(What to produce): Report every line in the records below that holds the word "computer".

________________________

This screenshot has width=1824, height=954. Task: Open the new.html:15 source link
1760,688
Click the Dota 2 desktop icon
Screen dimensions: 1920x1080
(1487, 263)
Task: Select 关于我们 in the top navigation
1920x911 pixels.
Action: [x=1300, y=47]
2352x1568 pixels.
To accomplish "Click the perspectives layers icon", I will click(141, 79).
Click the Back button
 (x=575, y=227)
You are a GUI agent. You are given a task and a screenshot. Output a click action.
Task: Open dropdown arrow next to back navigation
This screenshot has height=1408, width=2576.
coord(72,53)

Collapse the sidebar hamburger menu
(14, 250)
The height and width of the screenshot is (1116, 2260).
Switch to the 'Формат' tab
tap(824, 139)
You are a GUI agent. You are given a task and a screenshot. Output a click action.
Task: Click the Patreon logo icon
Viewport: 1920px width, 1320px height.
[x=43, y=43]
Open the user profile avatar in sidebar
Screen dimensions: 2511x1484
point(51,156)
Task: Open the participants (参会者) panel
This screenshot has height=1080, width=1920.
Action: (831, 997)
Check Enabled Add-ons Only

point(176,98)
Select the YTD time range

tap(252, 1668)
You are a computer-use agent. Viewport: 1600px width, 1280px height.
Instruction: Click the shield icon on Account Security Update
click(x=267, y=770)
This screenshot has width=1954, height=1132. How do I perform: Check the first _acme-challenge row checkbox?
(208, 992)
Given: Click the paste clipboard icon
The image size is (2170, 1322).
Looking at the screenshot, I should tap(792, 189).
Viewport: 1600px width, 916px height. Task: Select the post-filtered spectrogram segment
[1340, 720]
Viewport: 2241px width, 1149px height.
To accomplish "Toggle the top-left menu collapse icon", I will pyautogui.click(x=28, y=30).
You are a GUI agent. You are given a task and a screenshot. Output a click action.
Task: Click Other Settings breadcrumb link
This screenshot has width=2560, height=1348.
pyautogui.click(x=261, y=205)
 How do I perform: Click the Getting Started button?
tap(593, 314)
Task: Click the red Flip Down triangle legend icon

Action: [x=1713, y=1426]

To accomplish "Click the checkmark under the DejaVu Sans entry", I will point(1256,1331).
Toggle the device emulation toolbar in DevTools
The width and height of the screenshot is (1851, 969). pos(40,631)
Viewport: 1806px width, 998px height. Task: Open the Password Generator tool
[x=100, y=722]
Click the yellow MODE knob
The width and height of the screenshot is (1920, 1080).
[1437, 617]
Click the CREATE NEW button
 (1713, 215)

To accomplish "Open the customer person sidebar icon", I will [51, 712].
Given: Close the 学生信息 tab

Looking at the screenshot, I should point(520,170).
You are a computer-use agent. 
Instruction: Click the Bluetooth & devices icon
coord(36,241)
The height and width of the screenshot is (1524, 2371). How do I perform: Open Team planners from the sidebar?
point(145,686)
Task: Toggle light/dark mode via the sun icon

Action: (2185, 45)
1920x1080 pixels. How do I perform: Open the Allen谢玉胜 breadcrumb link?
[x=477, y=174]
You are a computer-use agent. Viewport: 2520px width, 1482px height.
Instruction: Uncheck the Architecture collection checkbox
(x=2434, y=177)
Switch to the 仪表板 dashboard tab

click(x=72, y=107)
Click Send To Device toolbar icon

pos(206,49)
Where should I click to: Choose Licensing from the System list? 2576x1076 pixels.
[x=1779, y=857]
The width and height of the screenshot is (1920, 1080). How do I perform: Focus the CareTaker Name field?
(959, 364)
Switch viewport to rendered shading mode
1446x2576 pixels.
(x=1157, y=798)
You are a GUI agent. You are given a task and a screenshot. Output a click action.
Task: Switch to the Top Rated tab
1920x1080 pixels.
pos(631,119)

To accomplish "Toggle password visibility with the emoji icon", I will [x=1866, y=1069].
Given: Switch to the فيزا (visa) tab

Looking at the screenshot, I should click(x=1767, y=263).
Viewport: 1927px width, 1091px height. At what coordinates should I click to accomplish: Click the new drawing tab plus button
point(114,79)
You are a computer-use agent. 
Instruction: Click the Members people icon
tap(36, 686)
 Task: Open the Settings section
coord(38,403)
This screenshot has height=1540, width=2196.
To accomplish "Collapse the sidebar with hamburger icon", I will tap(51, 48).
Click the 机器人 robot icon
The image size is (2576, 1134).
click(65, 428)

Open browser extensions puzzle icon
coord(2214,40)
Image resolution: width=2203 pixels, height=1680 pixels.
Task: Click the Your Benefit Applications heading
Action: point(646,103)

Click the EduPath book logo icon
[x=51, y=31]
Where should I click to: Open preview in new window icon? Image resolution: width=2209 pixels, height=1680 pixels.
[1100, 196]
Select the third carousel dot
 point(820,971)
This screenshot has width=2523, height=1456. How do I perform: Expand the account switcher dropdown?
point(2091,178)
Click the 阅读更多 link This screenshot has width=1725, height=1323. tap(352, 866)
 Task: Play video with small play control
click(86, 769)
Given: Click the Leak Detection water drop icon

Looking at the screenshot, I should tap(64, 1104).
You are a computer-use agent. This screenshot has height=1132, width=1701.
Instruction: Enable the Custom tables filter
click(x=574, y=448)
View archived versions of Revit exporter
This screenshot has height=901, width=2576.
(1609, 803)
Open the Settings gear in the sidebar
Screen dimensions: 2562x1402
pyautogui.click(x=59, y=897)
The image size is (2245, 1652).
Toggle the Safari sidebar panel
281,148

________________________

(Solution for this task):
You are a computer-use agent. Viewport: 1600px width, 1280px height.
You are a computer-use agent. 
You are a computer-use agent. Viewport: 2520px width, 1482px height.
You are a computer-use agent. 
You are a computer-use agent. This screenshot has height=1132, width=1701.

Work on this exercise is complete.